The last of the rodent adventures was the gerbils. I will make this as short as I can. We got two gerbils. The pet store dude said they were the same sex so they would not make babies. He must have failed gerbil anatomy class because we definitely had babies. I mean there were so many gerbil babies. For a while we would take them back to the pet store for them to sell, but then they couldn't take anymore. So we were stuck. Eventually we ran out of cages and we didn't know what to do. They were multiplying fast. We even had mutant gerbils because of all the incest. Some had no legs or tails, some were albino; we had come to a breaking point. Mom made the executive decision to get rid of them. So we dumped them out into our backyard and dumped out the rest of their food with them. There was an owl in the neighborhood so we figured we were just helping out the food chain. A few years later we were moving so someone had to come inspect our house before we put it on the market. He went under the house and came back with some interesting news.

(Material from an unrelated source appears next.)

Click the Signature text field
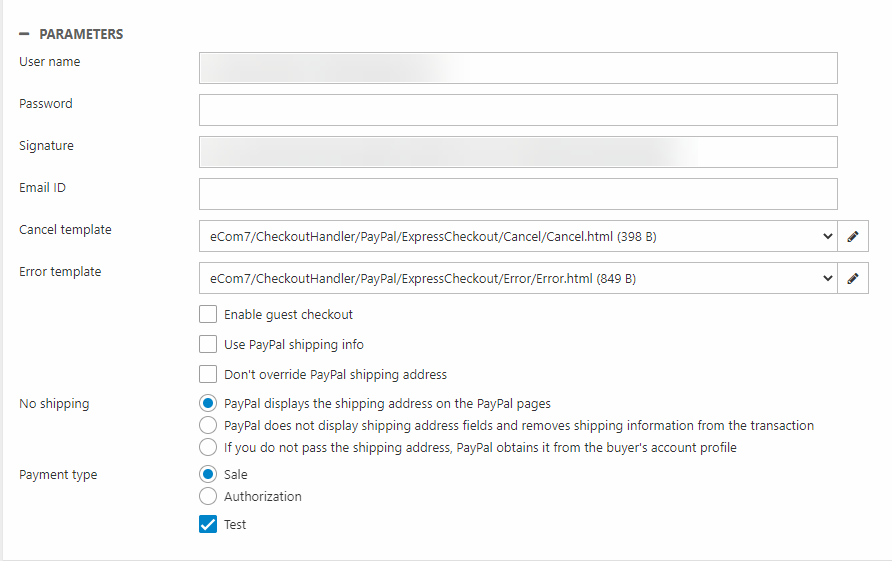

There was something bigger than a mouse but smaller than a rat living under the house. Gerbils. The had formed a colony under our house. We had them exterminated once and for all.
There is a Craft family rule now: no more rodents in the house. They were super fun to play with when we were little though. Even the gerbils were fun for a while. I guess the old cliche is true: you can have too much of a good thing. We had so much goodness we had to call a professional to come exterminate it.